It was 3:30 in the afternoon, and I was staring wide-eyed at the
Jay County Fairgrounds, which I might add was over 550 miles from
my home in Mount Joy, Pennsylvania. Almost everywhere I looked were
mud puddles, some so large that I began to look for the loons, but
these ponds were muddy, not golden.

Had I actually suggested that we vacation in Portland, Indiana
for the annual Tri-State Gas Engine and Tractor Show? I must have
been out of my mind-I could have been in Martha’s Vineyard.
But, I thought, ‘Our motel reservations are only a half an hour
away.’ I could almost feel the heat of the water streaming from
the hot shower I would take, and how relaxing it would be to slip
between the cool, dry, clean white sheets.

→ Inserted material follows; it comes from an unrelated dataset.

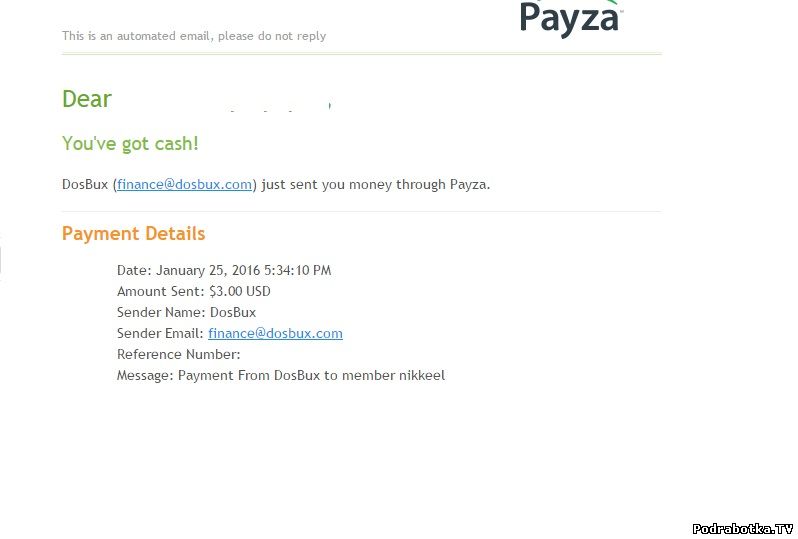Click the "Amount Sent:" label

(160, 291)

Before I continue-to be fair to Ed, we had brought sleeping gear
with us in case we decided to stay for two nights (no more) in our
pickup truck. Suddenly fifteen minutes before the 6:00 p.m.
deadline I was dropping coins in a pay telephone canceling my
precious reservations, cutting the umbilical cord to the style to
which I had become accustomed. What would my arthritic spine say to
this?

Life this week was not going to be a beach. Instead of the
tranquil sounds of the surf, I would be waking up at 6:00 a.m. to a
steam engine whistle that seemed to say, ‘Get up, we’ve got
lots to do today.’

Seriously, I was in the friendly rural town of Portland for one
reason: my husband is a gas engine collector, and now I’m going
to tell you about Ed’s pride-and-joys.

Their names are New Way 4? HP, 3? HP, 2? HP, 1 HP, and his newly
acquired 1? HP named ‘Little Jewel’ by the manufacturer. He
runs well, but needs a face lift. The big guy, 8 HP, a two cylinder
no less, is undergoing reconstruction in our basement workshop.
He’ll keep Ed whistling while he works in the evenings this
winter.

These polished and pampered ones stand proud and stately with a
flawlessly smooth and shiny spray painted finish of red and light
green. When the sun shines, their brass name plates gleam with
beams of reflected light. Their newly applied decals state,
‘Goes and Goes Right.’ They sure do! They have their own,
made to order, new trailer and an ’89 Ford pickup truck with a
big, thirsty engine to get them over any mountains we might
encounter. Each one is bolted onto its own varnished oak cart with
wheels. I almost forgot to mention the white daisies which Ed hand
painted on the bases. This is a prominent identifying mark of the
New Way engines since they were originally manufactured in the
early 1900’s.

When they are started and running, they make a popping sound and
puff smoke out of the holes of the big black mufflers , and their
large flywheels spin round and round-a colorful and impressive
sight indeed.

4? is the most grandiose of them all, but he is difficult. Every
now and then he backfires and scares my little Pekingese, Mitzy,
panting up into my arms. He also is known as a ‘quitter.’ I
remember the clay we drove to Maryland and rescued him out of
obscurity in an old country barn, forlorn and ugly. I remind him of
his present good home and chide him for being unappreciative. We
threaten to sell him, and he shapes up a bit.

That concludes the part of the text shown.